The bot is live in 10 seconds. Open Telegram, search for your bot username, send “hello.” You’ll get a real reply.

Path B: Self-hosted (30 minutes, optional)

If you want full control over the infrastructure, see our self-host guide: Install Hermes Agent. Or pick a VPS provider:

Self-host pays off if you have specific privacy needs or want to run local models. For most personal-use bots, managed is faster and the cost gap is small.

Step 5: Test the memory (3 minutes)

This is the part that makes a personal agent feel different from ChatGPT. In Telegram, send your bot:

Remember that I prefer answers in metric units, not imperial.
Remember that my main project right now is launching a SaaS product.
Remember that I have a deadline of June 1.

Wait an hour. Send: “What temperature should I bake bread at?” The agent replies in Celsius without being asked.

Wait a day.
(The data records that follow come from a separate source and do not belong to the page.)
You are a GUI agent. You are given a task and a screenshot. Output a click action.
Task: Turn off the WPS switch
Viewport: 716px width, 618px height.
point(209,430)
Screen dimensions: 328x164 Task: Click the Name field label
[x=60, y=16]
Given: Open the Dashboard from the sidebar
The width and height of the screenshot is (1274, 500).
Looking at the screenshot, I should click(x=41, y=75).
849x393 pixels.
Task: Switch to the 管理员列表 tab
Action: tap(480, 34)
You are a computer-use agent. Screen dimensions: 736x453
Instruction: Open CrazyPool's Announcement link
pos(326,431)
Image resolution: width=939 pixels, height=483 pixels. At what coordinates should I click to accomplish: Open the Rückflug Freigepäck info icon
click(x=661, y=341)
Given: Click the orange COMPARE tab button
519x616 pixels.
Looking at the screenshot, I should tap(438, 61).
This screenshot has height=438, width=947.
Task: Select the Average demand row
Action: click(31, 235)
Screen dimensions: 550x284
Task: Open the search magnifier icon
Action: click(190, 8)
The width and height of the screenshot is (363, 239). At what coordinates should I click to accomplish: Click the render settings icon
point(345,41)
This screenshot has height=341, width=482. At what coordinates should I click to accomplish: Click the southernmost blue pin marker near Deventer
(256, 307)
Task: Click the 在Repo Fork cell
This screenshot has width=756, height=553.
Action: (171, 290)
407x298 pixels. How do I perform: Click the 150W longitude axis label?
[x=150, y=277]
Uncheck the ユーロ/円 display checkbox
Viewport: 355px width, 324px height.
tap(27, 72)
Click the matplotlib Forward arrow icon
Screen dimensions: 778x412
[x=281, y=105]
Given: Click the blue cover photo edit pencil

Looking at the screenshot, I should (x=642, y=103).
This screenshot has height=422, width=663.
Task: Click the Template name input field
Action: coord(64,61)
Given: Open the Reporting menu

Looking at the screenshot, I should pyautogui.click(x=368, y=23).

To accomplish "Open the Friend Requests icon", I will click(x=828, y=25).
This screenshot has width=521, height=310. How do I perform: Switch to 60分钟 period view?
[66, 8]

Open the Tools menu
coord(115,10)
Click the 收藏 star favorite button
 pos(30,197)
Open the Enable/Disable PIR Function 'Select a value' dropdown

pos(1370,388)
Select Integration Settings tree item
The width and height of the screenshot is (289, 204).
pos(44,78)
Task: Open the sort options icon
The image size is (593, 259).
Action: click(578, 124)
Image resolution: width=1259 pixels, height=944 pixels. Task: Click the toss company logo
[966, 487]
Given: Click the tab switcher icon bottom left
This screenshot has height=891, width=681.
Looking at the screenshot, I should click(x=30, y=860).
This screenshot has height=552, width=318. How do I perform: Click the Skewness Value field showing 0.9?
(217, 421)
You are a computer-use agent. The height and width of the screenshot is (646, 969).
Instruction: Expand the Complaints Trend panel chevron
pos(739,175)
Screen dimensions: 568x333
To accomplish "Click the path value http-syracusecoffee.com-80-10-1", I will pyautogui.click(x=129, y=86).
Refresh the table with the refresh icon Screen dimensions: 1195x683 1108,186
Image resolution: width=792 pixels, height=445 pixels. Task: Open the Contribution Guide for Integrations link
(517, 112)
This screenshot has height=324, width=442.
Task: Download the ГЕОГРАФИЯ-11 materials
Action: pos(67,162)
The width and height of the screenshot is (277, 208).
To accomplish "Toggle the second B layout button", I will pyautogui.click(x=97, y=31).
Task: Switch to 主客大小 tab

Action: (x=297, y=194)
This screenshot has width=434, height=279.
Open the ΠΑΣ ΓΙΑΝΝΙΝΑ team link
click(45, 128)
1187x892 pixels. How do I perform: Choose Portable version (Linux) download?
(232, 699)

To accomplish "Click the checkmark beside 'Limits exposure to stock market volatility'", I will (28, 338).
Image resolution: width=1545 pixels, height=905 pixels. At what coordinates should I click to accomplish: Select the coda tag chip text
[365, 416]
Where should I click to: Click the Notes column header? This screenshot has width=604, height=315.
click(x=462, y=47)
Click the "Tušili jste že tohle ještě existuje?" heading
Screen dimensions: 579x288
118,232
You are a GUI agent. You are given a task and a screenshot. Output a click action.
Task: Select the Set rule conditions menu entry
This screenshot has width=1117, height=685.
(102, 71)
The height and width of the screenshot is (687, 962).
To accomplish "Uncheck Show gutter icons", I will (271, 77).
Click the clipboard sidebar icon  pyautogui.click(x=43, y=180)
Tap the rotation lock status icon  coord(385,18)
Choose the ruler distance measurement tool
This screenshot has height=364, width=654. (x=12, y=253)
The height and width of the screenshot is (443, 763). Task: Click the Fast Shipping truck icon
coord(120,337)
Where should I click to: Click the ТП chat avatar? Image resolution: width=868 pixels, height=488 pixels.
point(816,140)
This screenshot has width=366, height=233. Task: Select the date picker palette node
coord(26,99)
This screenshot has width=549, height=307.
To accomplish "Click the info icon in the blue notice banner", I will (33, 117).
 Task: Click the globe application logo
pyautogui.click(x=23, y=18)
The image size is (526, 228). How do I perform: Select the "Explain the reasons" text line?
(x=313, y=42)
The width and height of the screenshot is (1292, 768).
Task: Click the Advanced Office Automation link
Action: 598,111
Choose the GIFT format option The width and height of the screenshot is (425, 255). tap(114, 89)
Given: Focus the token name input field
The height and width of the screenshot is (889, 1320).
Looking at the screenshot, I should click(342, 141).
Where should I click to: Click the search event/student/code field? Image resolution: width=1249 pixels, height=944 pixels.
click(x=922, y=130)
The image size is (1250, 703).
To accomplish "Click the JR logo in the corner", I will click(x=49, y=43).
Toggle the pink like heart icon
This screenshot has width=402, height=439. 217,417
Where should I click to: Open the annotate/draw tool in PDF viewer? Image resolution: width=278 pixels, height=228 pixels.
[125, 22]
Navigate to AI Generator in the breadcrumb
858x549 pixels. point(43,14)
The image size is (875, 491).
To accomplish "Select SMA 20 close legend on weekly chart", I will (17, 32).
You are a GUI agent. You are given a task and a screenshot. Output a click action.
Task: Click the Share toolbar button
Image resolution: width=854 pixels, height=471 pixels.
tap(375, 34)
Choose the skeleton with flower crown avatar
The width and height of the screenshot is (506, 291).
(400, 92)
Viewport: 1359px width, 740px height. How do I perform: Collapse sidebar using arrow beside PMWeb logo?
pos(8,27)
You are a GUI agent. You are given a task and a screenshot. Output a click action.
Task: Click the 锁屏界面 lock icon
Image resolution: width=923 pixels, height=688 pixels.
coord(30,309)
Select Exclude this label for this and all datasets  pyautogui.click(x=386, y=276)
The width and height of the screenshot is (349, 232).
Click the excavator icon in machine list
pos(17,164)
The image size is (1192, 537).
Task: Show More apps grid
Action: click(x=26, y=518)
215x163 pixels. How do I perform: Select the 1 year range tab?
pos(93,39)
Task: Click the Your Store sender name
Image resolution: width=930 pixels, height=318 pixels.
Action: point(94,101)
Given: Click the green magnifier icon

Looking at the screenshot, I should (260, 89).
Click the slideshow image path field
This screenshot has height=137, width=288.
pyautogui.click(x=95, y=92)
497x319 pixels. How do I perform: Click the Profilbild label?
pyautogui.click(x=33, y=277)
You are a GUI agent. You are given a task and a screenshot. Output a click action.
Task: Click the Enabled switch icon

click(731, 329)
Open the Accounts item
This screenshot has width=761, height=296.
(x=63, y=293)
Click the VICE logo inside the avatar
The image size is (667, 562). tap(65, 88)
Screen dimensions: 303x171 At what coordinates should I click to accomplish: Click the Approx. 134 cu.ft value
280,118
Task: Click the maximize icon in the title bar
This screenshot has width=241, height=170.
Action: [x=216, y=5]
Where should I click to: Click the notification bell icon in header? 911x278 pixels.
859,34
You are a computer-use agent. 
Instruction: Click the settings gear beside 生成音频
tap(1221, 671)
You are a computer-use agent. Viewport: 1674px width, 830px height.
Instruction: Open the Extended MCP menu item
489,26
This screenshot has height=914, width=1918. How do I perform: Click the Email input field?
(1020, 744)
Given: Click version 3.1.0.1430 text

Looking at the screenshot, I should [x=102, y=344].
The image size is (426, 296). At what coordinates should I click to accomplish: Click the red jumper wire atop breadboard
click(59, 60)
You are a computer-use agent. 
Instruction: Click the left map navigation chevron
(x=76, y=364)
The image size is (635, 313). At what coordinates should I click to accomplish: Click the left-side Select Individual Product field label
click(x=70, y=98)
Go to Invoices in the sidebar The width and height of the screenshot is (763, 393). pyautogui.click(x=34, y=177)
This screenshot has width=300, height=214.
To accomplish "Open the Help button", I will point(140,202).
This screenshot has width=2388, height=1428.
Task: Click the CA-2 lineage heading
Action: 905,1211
Send: “What should I focus on this week?” The agent answers in the context of your launch deadline.

That’s the persistent memory working. Hermes Agent uses multi-level memory by default; OpenClaw bots use session memory plus an optional Qwen embedding store on Pro.

Tips that make your agent better

1. Use the bot daily

Memory only gets useful if you use the agent — the more context you build, the more it can connect. Treat it like a journal you talk to.

2. Tell it explicitly what to remember

The phrase “remember that…” pins something high-priority. The phrase “forget that…” flushes it. Use both.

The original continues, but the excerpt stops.